Amazon Assigned Two Patents
Optical media encoding with hybrid optical discs, splitting replicated data partition
By Francis Pelletier | February 3, 2015 at 3:00 pmOptical media encoding with hybrid optical discs
Amazon Technologies, Inc., Seattle, WA, has been assigned a patent (8,929,182) developed by Schwartz Benjamin Martin, Seattle, WA, for a “optical media encoding with hybrid optical discs.”
The abstract of the patent published by the U.S. Patent and Trademark Office states: “A disc encoding system encodes a plurality of optical discs with identical data on a first portion and variable data on a second portion of each of the plurality of optical discs. A hybrid disc can include a first and a second portion. The hybrid disc enables encoding the identical data on the first portion using a disc pressing process in which a master disc is used to define a pressing pattern. The variable data can be written on the second portion using a disc burning process in which at least one laser is used to modify a reflective property of the hybrid optical disc material, such that at least some of the optical discs vary in content. In an embodiment, the identical data includes one of movies, games, software, or music and the variable data includes one of digital fingerprints, logo data, or advertisement content. The disc encoding system can use location identifiers to identify location in the second portion of the hybrid optical disc for burning varying data.”

____________

GIVEN PROBLEM A:
Collect every line of the records that contains the string "Task".
The records have no connection to the Amazon patent article above them.

ENTRIES PROVIDED:

____________

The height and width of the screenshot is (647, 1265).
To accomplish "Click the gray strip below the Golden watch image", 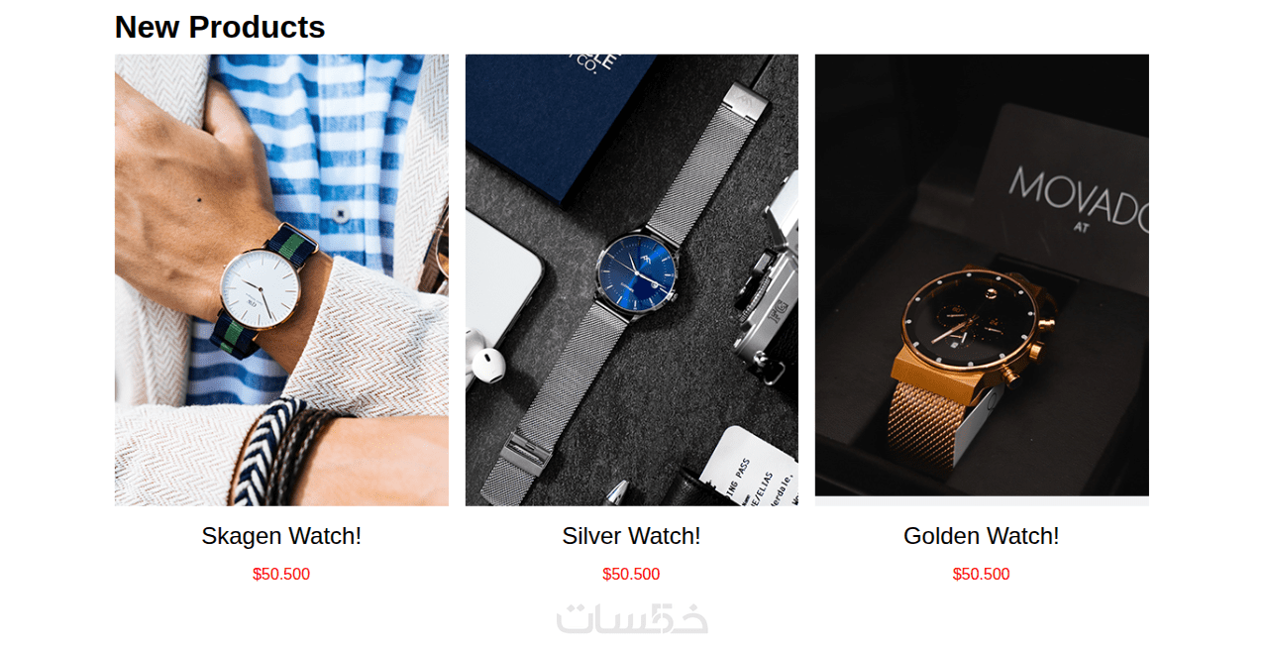I will coord(982,501).
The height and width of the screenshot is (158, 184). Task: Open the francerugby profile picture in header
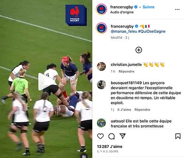point(102,9)
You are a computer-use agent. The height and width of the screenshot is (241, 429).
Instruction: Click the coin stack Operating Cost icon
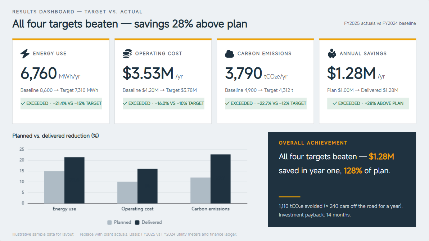[x=127, y=53]
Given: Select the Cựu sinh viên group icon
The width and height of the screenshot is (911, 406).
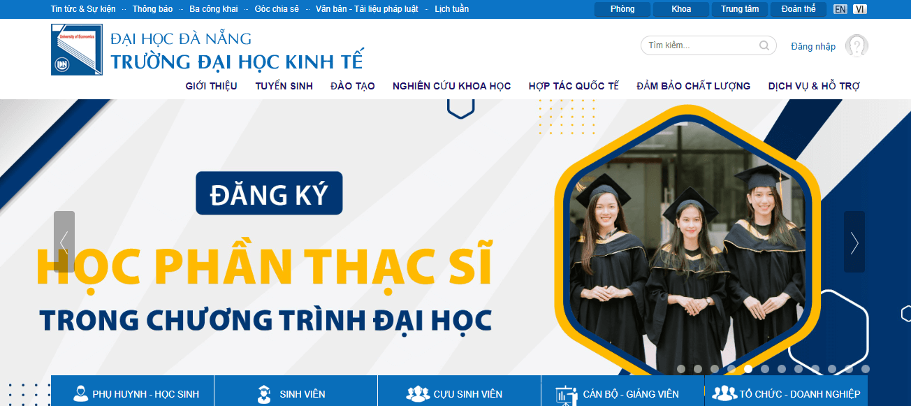Looking at the screenshot, I should tap(418, 393).
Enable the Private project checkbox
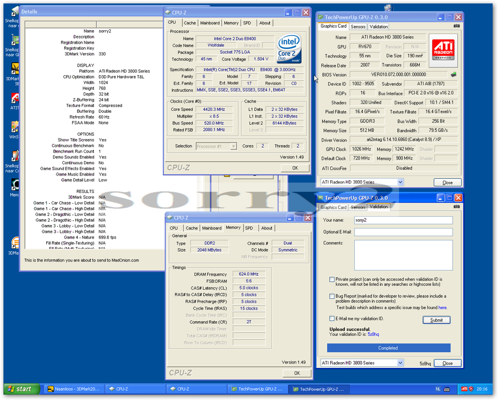Image resolution: width=498 pixels, height=400 pixels. click(332, 279)
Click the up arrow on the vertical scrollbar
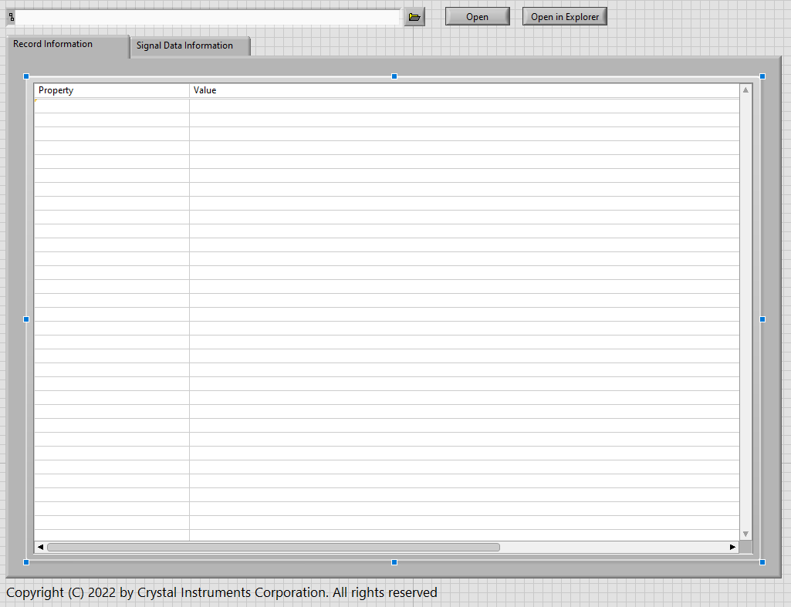The width and height of the screenshot is (791, 607). 745,89
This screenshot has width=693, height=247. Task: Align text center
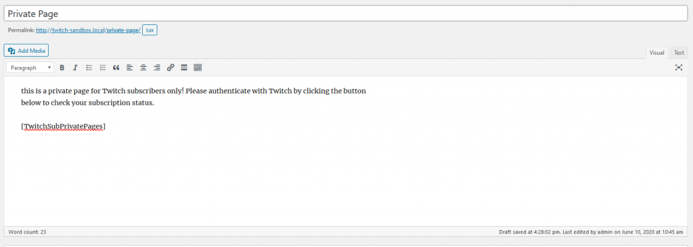click(143, 68)
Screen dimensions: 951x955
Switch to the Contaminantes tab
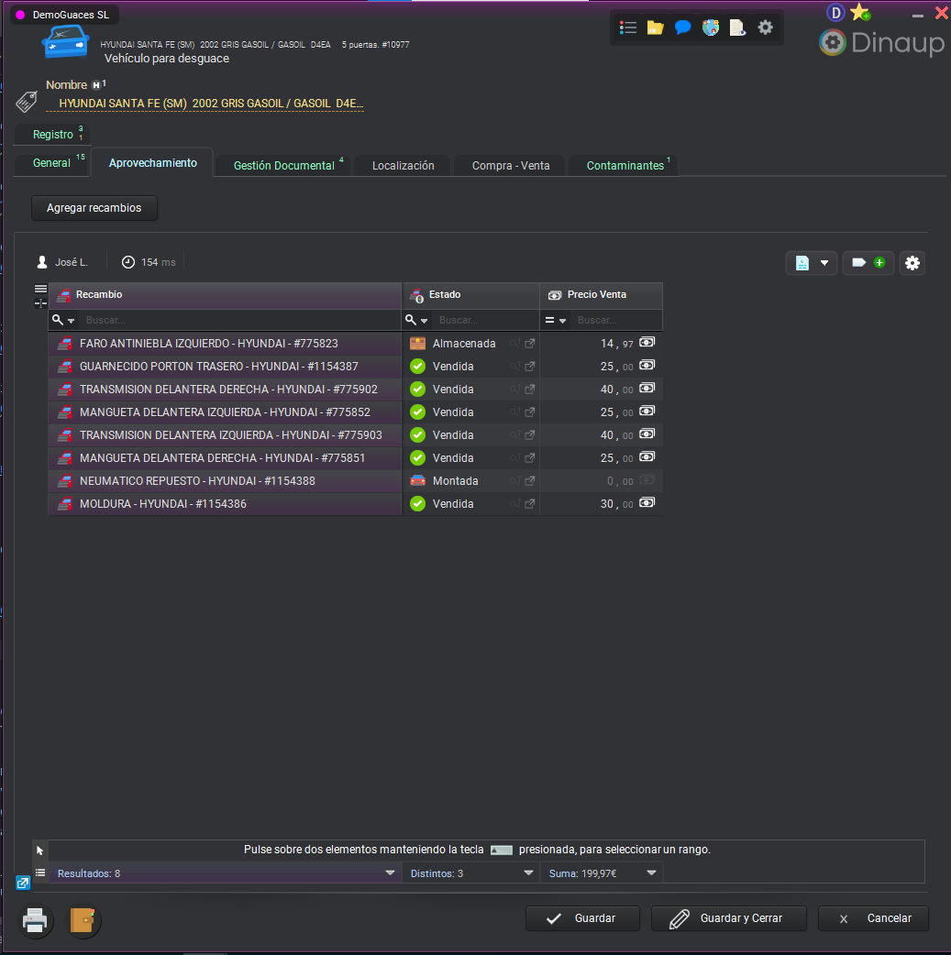click(625, 166)
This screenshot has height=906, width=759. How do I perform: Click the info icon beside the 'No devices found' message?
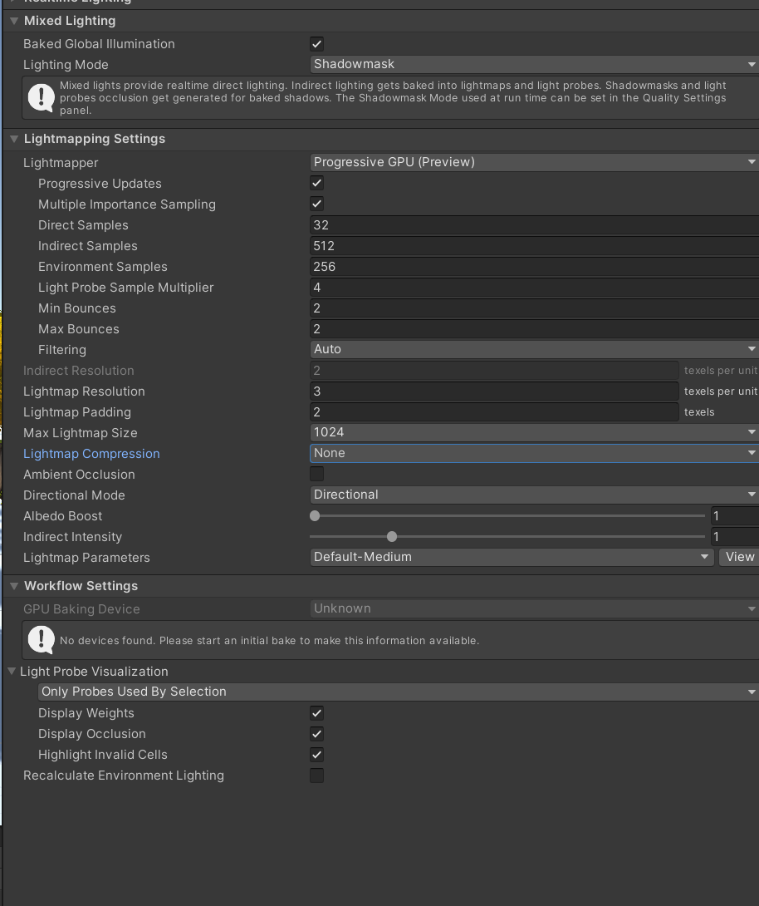click(41, 639)
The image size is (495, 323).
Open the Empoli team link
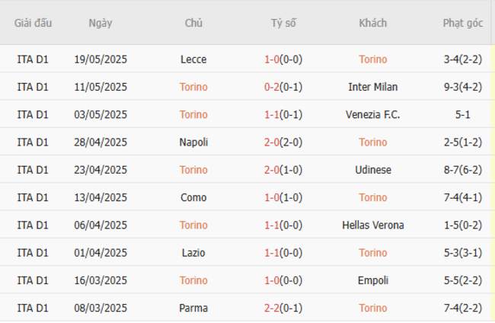coord(373,280)
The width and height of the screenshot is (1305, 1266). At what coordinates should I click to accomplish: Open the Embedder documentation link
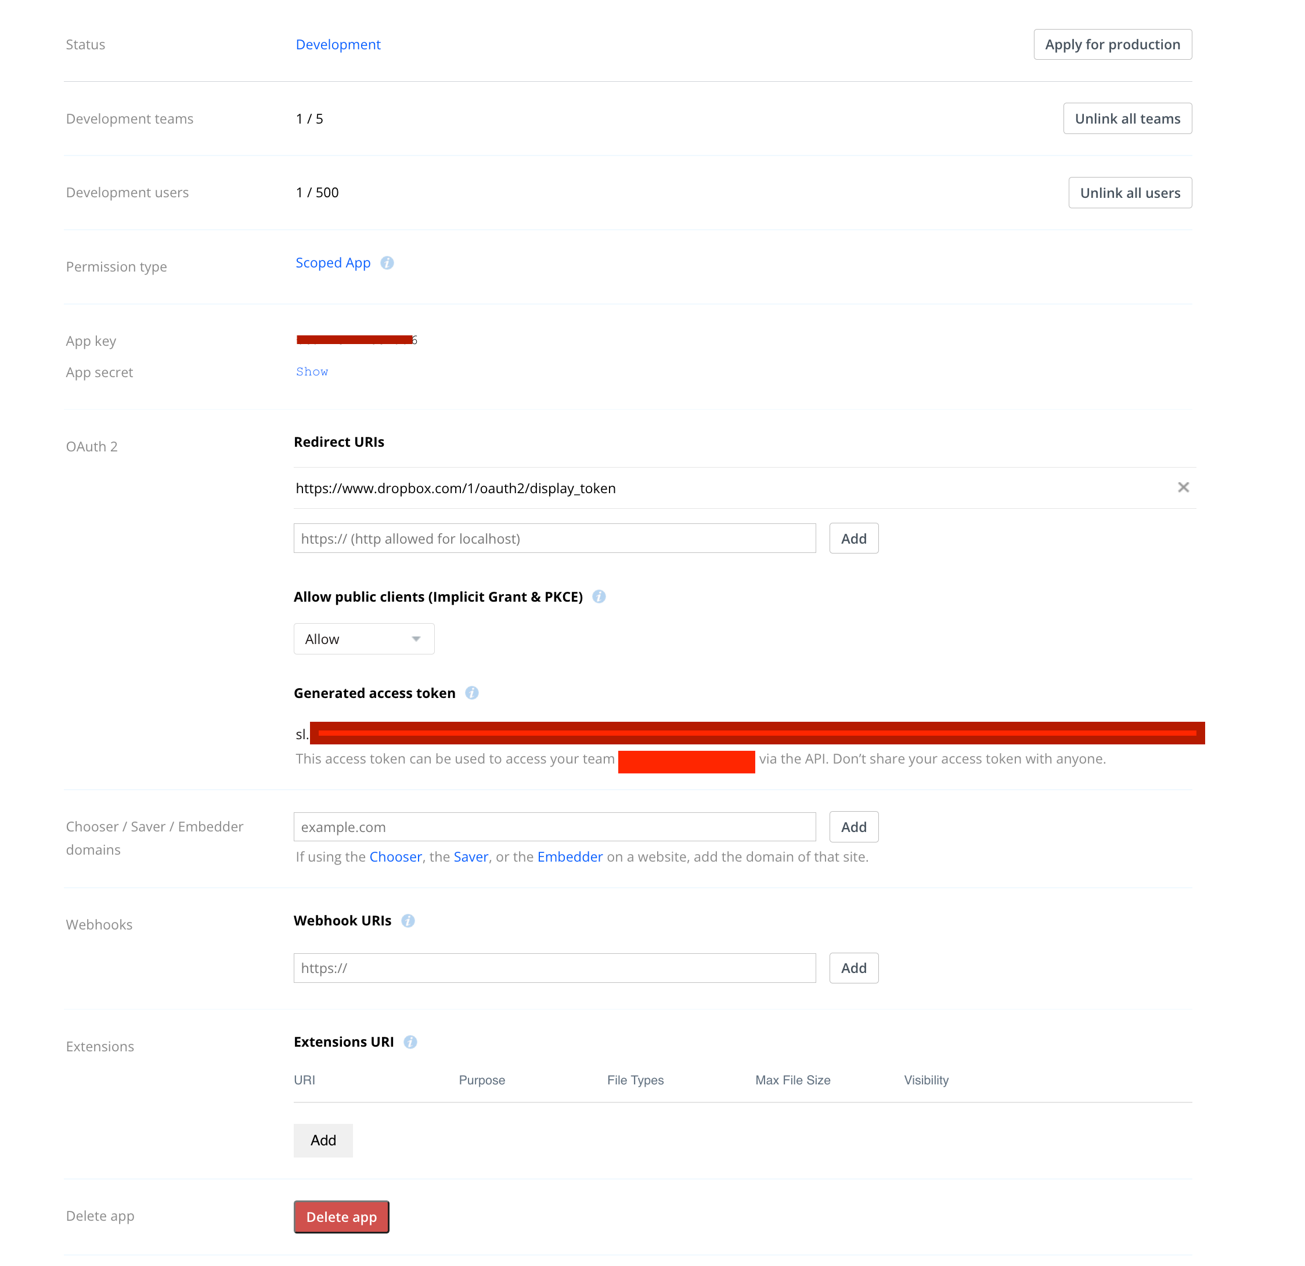[x=569, y=857]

____________

GIVEN PROBLEM B:
Carry on the Amazon patent article from the point where it stops.

WRITTEN ANSWER A:
The height and width of the screenshot is (158, 184). Task: Open the francerugby profile picture in header
This screenshot has width=693, height=247. Task: Align text center

WRITTEN ANSWER B:
The patent application was filed on September 23, 2013(14/034,302)
System and method for splitting a replicated data partition
Amazon Technologies, Inc., Reno, NV, has been assigned a patent (8,930,312) developed by Rath Timothy Andrew, Seattle, WA, Kulesza Jakub, Bellevue, WA, and Lutz David A., Renton, WA, for a “system and method for splitting a replicated data partition.”
The abstract of the patent published by the U.S. Patent and Trademark Office states: “A system that implements a data storage service may store data on behalf of storage service clients. The system may maintain data in multiple replicas of partitions that are stored on respective computing nodes in the system. The system may split a data partition into two new partitions, and may split the replica group that stored the original partitions into two new replica groups, each storing one of the new partitions. To split the replica group, the master replica may propagate membership changes to the other members of the replica group for adding members to the original replica group and for splitting the expanded replica group into two new replica groups. Subsequent to the split, replicas may attempt to become the master for the original replica group or for a new replica group. If an attempt to become master replica for the original replica group succeeds, the split may fail.”
The patent application was filed on January 17, 2012, (13/352,075)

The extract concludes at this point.